Exploração de adolescente custa caro: empresa é condenada a pagar R$ 470 mil

Manaus (AM) – Uma empresa do ramo alimentício foi condenada pela Justiça do Trabalho a desembolsar mais de R$ 470 mil após ser acusada de explorar um adolescente venezuelano em condições consideradas análogas à escravidão na capital amazonense.
De acordo com a decisão da 4ª Vara do Trabalho de Manaus, o jovem começou a trabalhar aos 14 anos, sem carteira assinada, realizando atividades na produção e também em entregas. O processo aponta que ele manuseava objetos cortantes e enfrentava jornadas consideradas irregulares.

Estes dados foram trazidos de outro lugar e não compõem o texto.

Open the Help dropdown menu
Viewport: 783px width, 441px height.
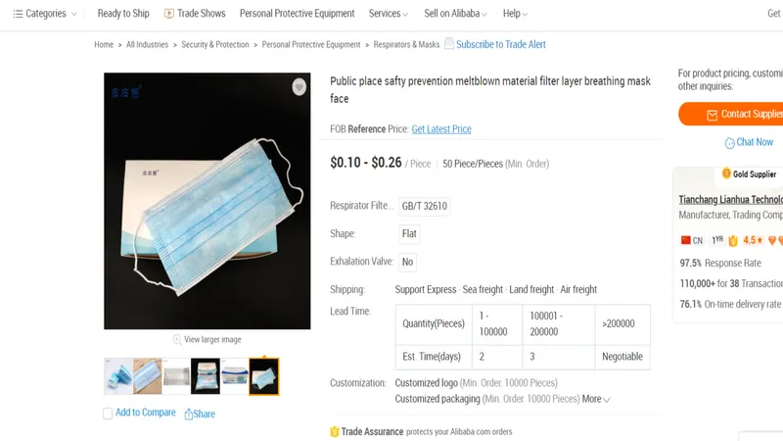(x=515, y=14)
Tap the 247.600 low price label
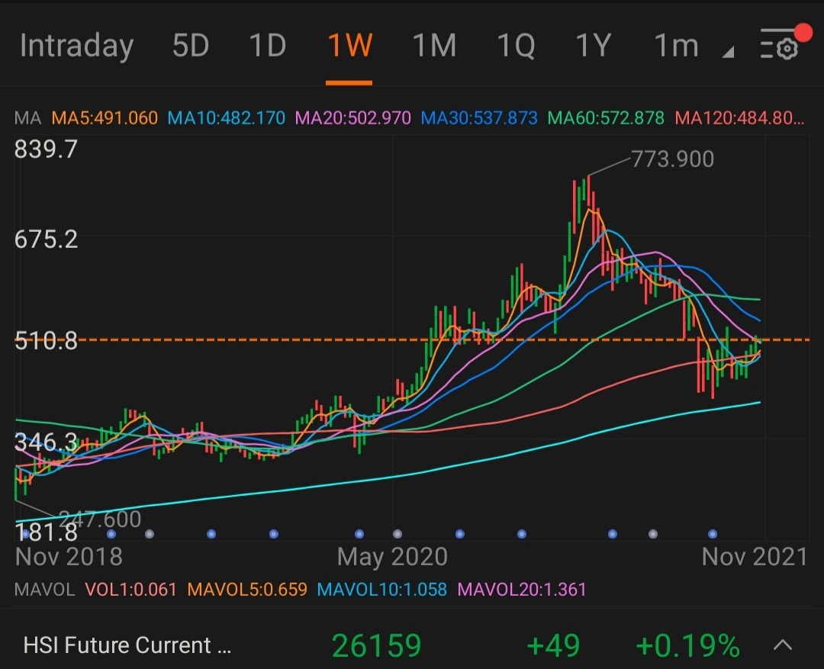Screen dimensions: 824x669 [x=100, y=519]
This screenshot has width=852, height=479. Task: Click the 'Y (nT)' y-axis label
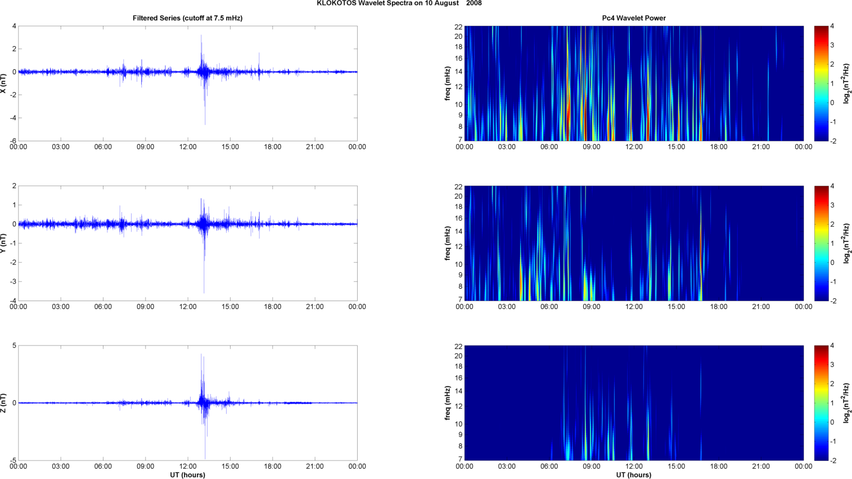coord(4,243)

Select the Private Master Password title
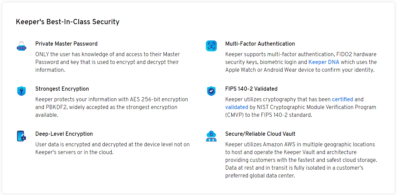(x=66, y=44)
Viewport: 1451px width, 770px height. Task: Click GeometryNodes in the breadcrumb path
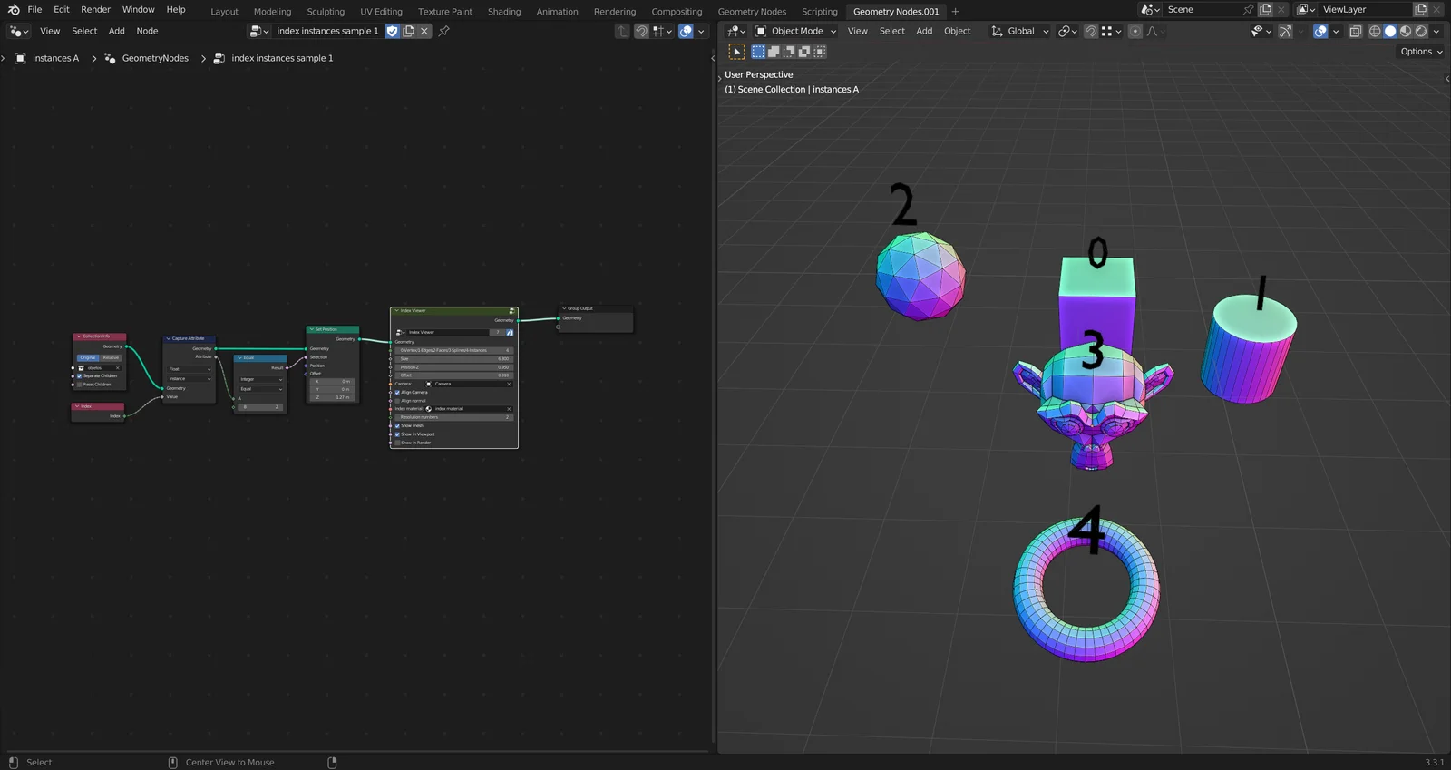tap(155, 58)
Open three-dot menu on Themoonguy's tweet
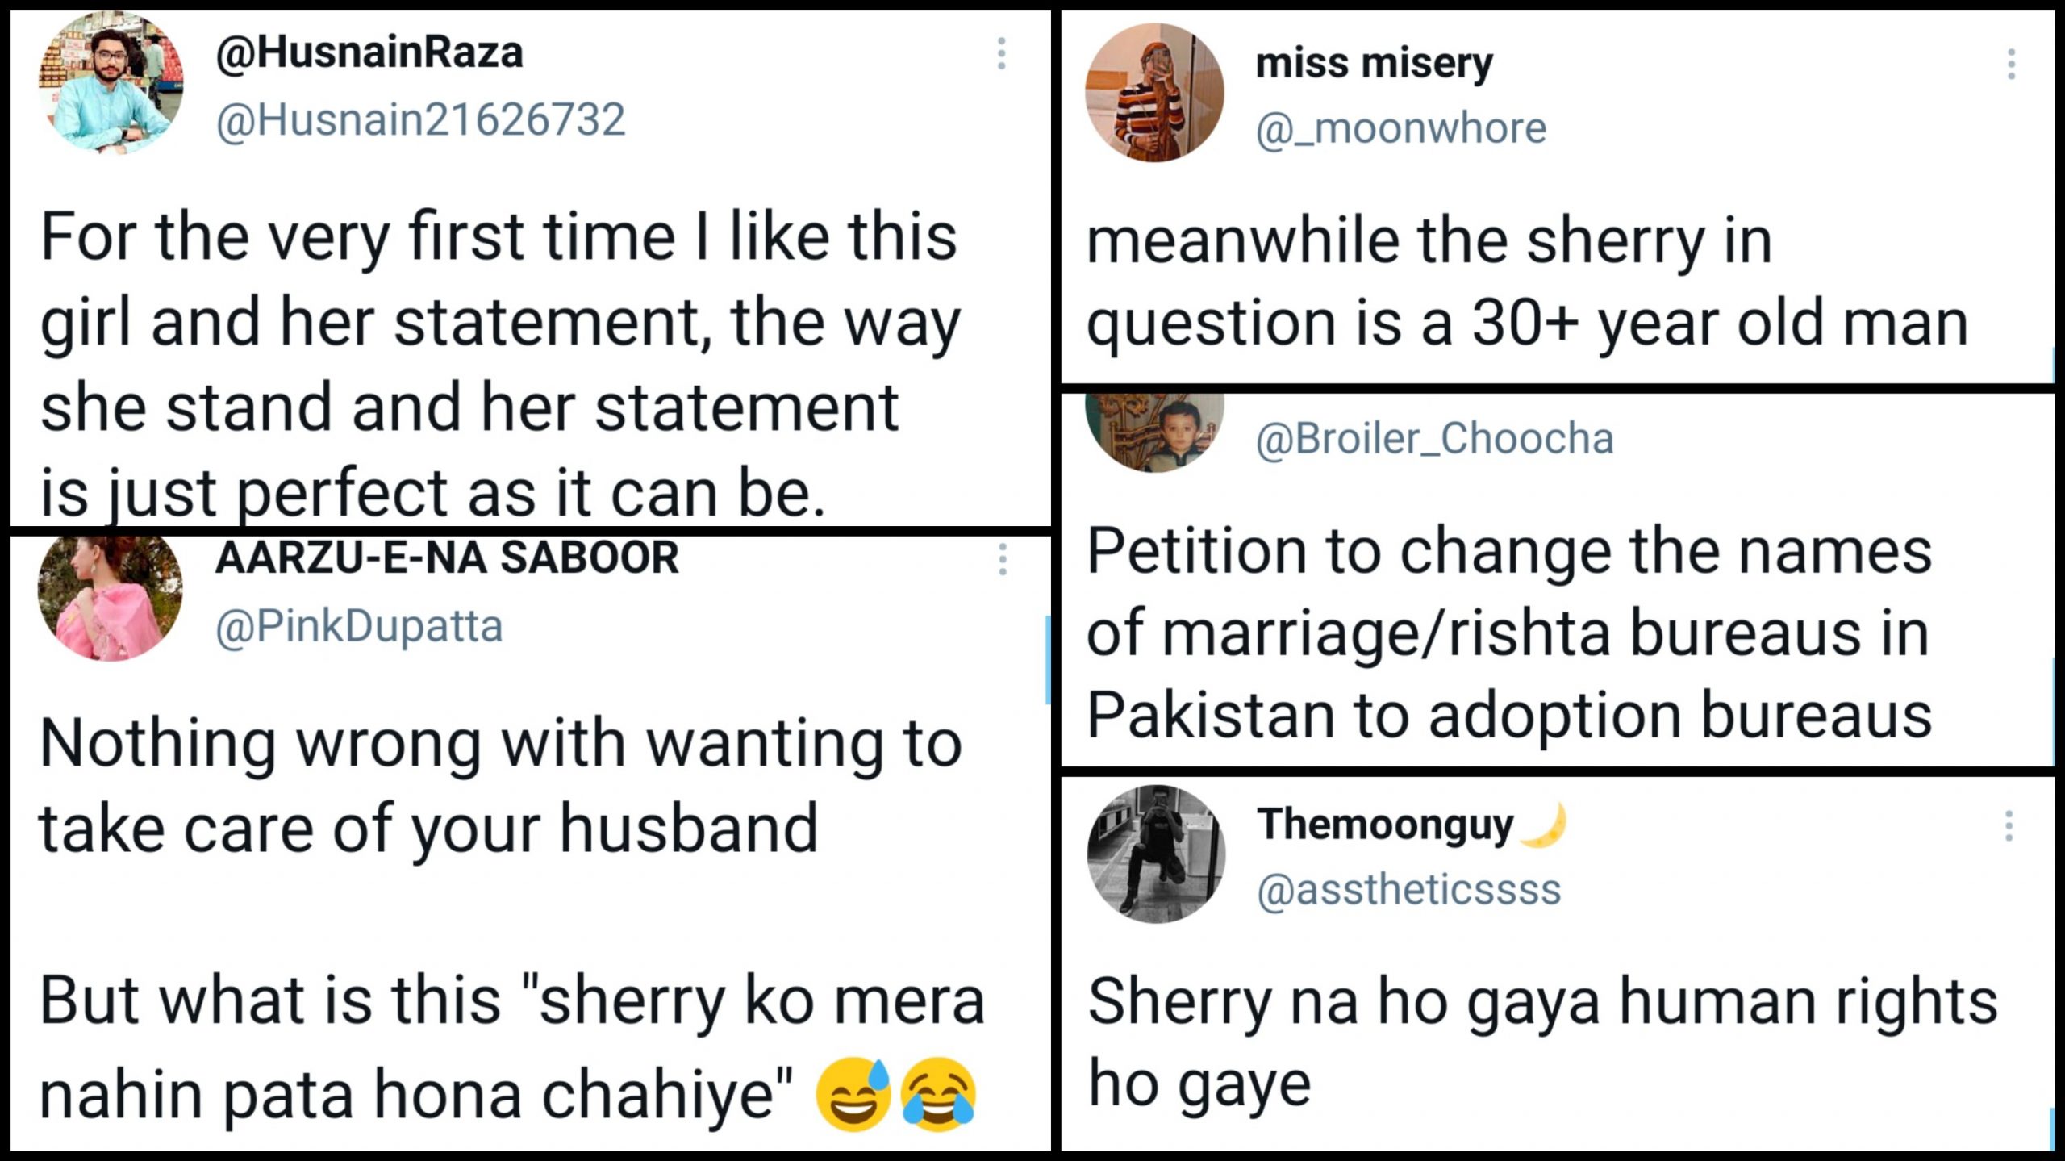This screenshot has width=2065, height=1161. (2009, 827)
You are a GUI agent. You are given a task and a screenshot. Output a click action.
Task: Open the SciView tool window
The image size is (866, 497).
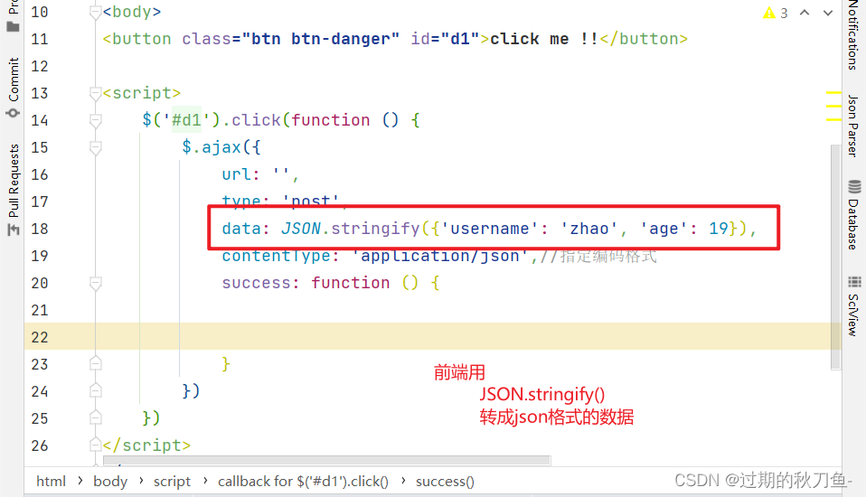click(854, 306)
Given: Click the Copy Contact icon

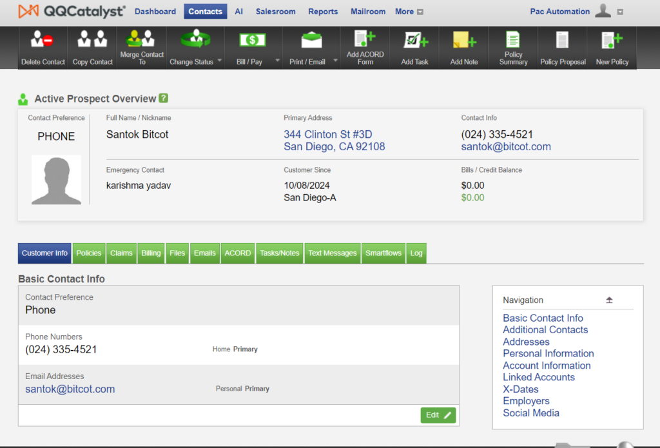Looking at the screenshot, I should (92, 41).
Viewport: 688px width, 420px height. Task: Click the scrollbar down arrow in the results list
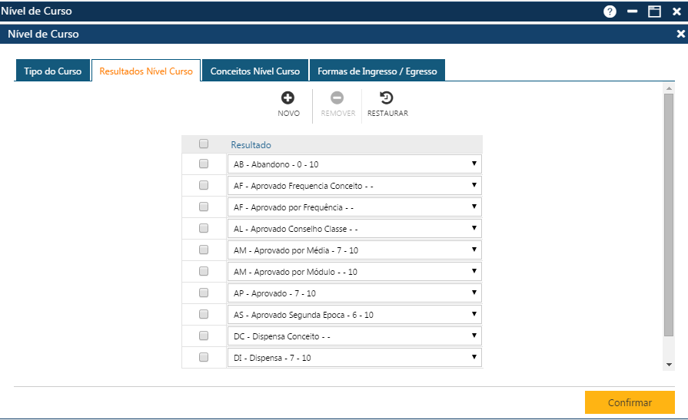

As investigações revelaram ainda um cenário alarmante. O adolescente e sua família viviam em um imóvel fornecido pela própria empresa, mas sem acesso a água encanada e energia elétrica. Para a Justiça, a situação contribuía para uma relação de dependência dos trabalhadores em relação aos responsáveis pelo negócio.
Fotos, vídeos e depoimentos de testemunhas foram usados para comprovar as denúncias. O processo também relata episódios de humilhações e ofensas constantes contra o adolescente. Durante uma fiscalização, a empresa teria tentado ocultar a presença do menor no local.
Além do pagamento de verbas trabalhistas, a condenação inclui indenização por danos morais. O caso foi encaminhado ao Ministério Público Federal (MPF), que poderá apurar possíveis crimes relacionados aos fatos. A decisão ainda pode ser contestada por meio de recurso.